In the 246 samples analysed, the researchers found 315,914 somatic mutations in 18,758 genes. Yes, that is a lot, but what was very interesting was their discovery of somatic mutations in many of the PARK genes.

What are PARK genes?

There are a number (approx. 20) genes that are now recognised as conferring vulnerability to developing Parkinson’s disease. These genes are referred to as PARK genes. They include the gene that makes the protein Alpha synuclein ( SNCA ) and many others with interesting names (like PINK1 and LRRK2). Approximately 15% of cases of Parkinson’s are believed to occur because of a mutation in one (or more) of the  PARK genes. As a result there is a lot of research being conducted on the PARK genes.

Were all of PARK genes mutated in the Melanoma samples?

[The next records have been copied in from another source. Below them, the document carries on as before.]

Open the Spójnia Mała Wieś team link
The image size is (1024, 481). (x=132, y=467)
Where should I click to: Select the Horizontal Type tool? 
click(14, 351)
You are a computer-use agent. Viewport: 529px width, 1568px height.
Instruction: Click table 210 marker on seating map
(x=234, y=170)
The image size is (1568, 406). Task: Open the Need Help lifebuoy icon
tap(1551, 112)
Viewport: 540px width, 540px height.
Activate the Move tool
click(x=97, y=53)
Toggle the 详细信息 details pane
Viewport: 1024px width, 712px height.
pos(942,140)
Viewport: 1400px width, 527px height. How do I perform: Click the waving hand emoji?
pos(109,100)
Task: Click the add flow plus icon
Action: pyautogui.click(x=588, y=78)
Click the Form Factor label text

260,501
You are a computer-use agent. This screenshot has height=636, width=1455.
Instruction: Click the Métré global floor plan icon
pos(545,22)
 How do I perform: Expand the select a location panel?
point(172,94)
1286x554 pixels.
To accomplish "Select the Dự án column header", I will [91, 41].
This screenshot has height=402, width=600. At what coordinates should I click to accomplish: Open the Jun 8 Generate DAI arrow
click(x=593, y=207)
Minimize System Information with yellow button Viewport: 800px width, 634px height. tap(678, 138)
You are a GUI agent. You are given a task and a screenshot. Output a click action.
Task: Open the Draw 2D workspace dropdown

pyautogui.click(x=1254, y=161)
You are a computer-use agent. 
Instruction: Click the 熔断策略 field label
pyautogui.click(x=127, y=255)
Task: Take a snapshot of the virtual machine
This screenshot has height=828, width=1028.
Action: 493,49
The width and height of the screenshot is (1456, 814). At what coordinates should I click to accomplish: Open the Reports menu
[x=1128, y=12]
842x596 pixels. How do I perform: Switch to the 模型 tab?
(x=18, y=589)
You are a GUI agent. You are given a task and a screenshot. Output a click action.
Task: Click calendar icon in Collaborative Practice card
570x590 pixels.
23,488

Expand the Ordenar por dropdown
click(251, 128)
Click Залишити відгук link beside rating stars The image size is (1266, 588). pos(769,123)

Somatic mutation in 14 of the 15 PARK genes (that the researchers analysed) were present in the melanoma samples. This means that after the skin cells turned into melanoma cancer cells, they acquired mutations in some of the PARK genes. Overall, 48% of the analysed samples had a mutation in at least 1 PARK gene, and 25% had mutations in multiple PARK genes (2–8 mutated genes). One PARK gene in particular, PARK 8, was more significantly present in the melanoma cells than the others. PARK8 is also known as Leucine-rich repeat kinase 2 or LRRK2 (we have previously discussed Lrrk2 – click here to read that post). Three additional PARK genes (PARK2, PARK18, and PARK20) were also significantly present, but not as significant as Lrrk2.

So what does it all mean?

The researchers speculate in the discussion of their report about what the findings could mean, but it is interesting to note that many of the PARK genes are susceptible to acquiring mutations (particularly  Lrrk2). And this is important to consider when thinking about our development as individual human beings – even though you may not born with a particular mutation for Parkinson’s disease (you haven’t inherited it from our parents), somewhere along the developmental pathway (from egg fusing with sperm to full grown adult) you could acquire some of these mutations which would make you vulnerable to Parkinson’s disease.And here we should note that skin and brain share the same developmental source (called the ectoderm). A mutation in a PARK gene could occur during your development and you would never know.

We thought this was a very interesting study – certainly worthy of reporting here.